### Dataset excerpts:

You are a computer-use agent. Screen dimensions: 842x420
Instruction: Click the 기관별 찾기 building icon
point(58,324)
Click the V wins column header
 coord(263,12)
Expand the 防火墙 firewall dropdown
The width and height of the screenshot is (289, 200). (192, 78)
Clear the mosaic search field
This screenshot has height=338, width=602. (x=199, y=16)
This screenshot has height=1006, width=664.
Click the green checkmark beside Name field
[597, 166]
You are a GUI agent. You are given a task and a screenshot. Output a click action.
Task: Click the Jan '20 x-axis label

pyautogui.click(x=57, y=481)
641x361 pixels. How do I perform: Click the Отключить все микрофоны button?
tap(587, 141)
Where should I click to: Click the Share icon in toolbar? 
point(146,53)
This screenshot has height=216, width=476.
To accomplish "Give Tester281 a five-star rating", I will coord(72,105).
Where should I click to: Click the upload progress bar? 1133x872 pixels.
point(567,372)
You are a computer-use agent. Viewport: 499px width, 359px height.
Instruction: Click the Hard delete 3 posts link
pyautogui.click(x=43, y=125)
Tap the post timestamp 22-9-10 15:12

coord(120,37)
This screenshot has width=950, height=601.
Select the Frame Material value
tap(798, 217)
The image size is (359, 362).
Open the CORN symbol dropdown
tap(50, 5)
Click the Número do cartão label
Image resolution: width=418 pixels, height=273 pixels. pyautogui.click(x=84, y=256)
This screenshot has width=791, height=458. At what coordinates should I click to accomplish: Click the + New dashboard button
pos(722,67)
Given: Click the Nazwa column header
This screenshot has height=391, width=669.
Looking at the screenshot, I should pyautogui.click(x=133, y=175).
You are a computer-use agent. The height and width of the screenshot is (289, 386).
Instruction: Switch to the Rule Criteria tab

### What the exercise asks:
Starting from the data above, filter for lines with "computer" and copy each one.

### Result below:
You are a computer-use agent. Screen dimensions: 842x420
You are a computer-use agent. Viewport: 499px width, 359px height.
You are a computer-use agent. The height and width of the screenshot is (289, 386).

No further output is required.